Collected data
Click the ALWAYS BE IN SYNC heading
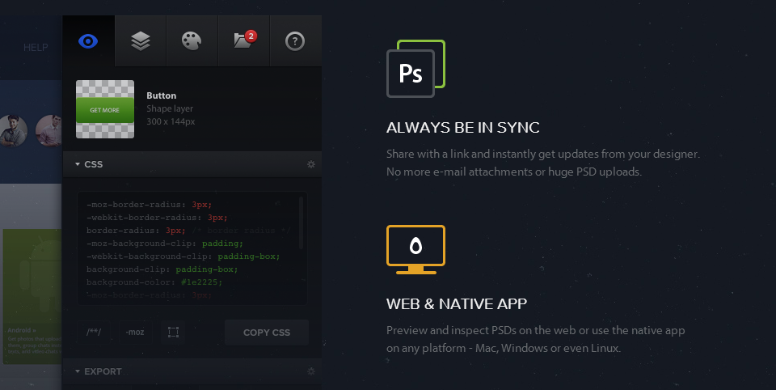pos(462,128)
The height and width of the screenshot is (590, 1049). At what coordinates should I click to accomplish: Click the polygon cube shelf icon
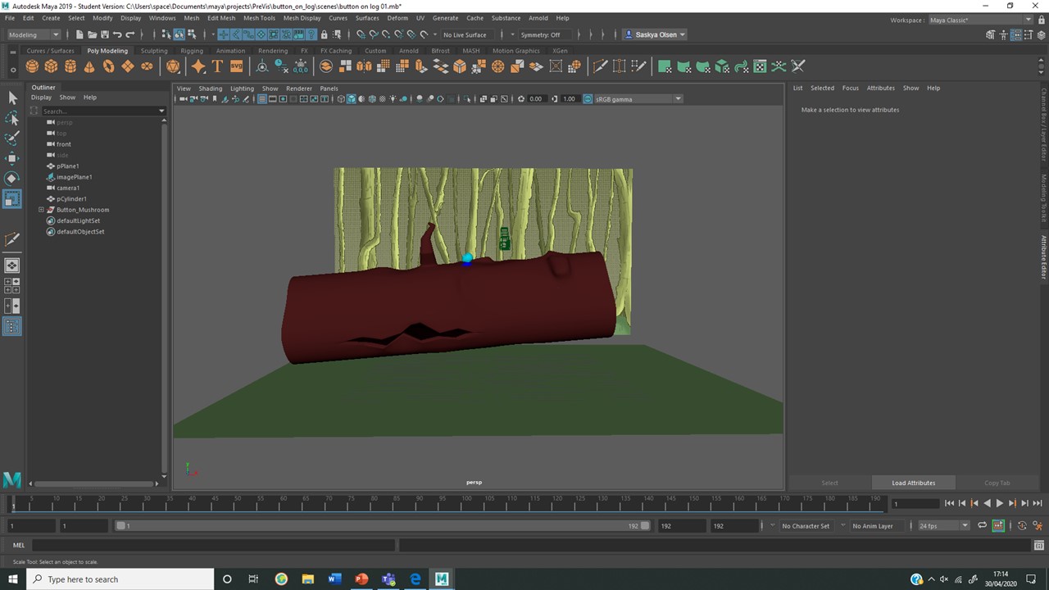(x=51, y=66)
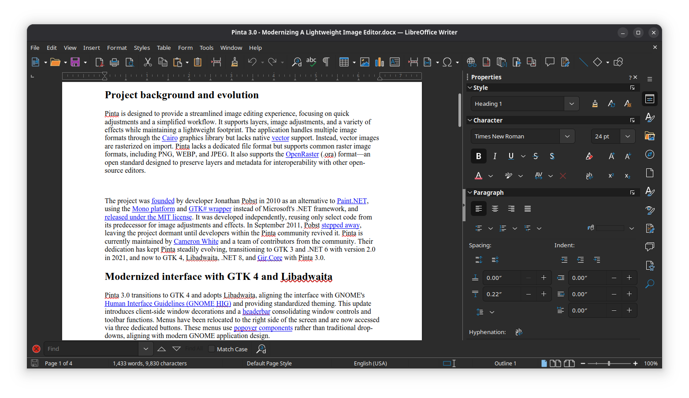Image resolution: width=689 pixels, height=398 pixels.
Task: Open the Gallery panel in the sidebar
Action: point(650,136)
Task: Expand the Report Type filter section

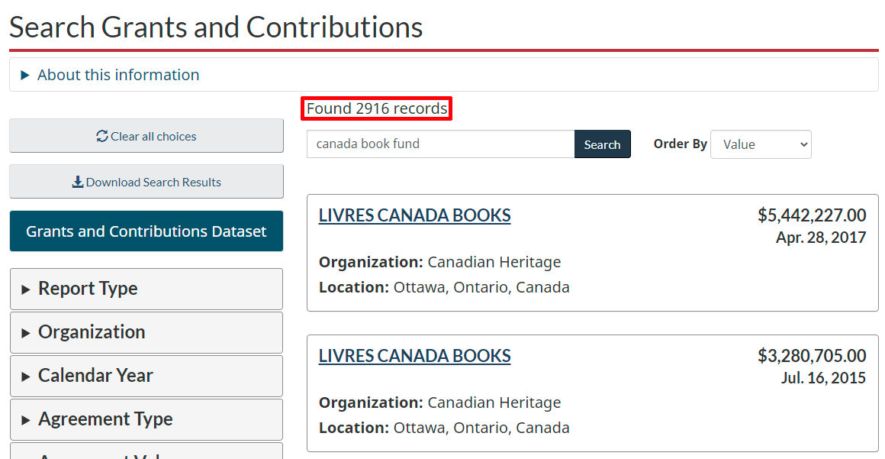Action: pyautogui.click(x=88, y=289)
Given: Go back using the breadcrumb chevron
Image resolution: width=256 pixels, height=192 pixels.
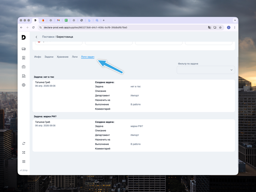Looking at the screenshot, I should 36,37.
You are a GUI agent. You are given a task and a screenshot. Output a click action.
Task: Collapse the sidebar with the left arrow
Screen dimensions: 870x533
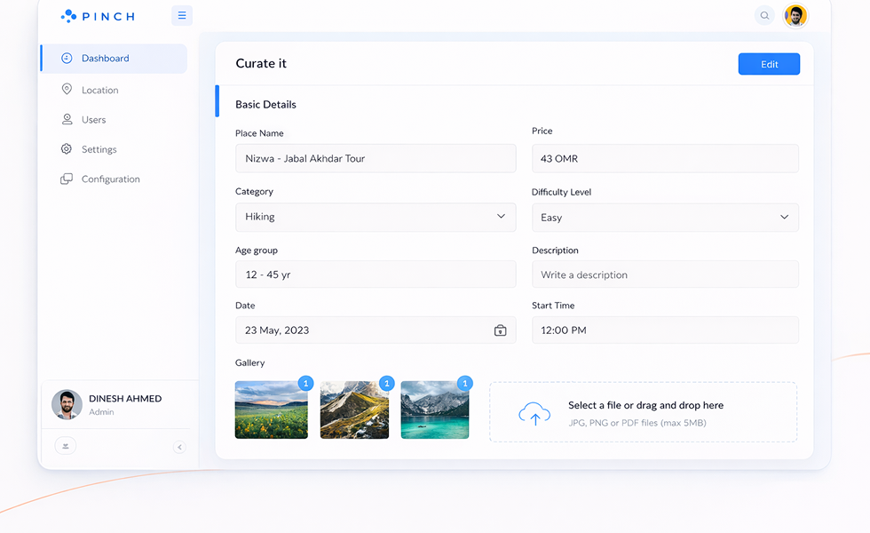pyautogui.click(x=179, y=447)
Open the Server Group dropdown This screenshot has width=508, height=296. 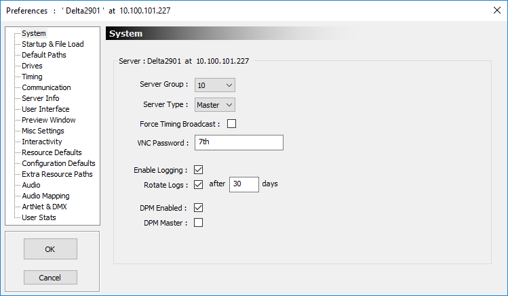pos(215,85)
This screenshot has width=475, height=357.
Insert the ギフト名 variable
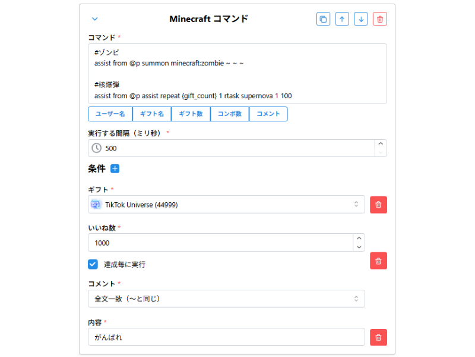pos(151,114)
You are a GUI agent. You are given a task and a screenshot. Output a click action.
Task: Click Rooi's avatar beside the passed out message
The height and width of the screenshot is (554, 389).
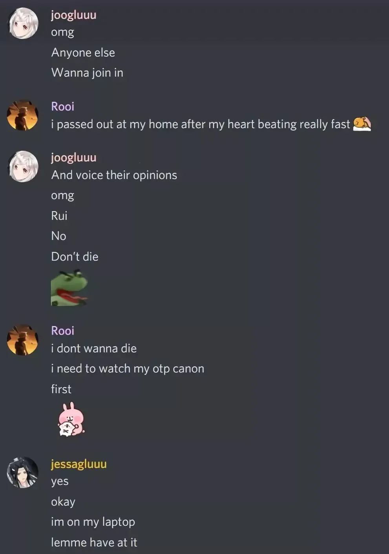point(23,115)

== What to produce ==
Copy out exactly the lines between the line containing "Task: Click Rooi's" and the end of the entries, including both, and leave the pictures behind.

== Exercise output ==
Task: Click Rooi's avatar beside the passed out message
The height and width of the screenshot is (554, 389).
point(23,115)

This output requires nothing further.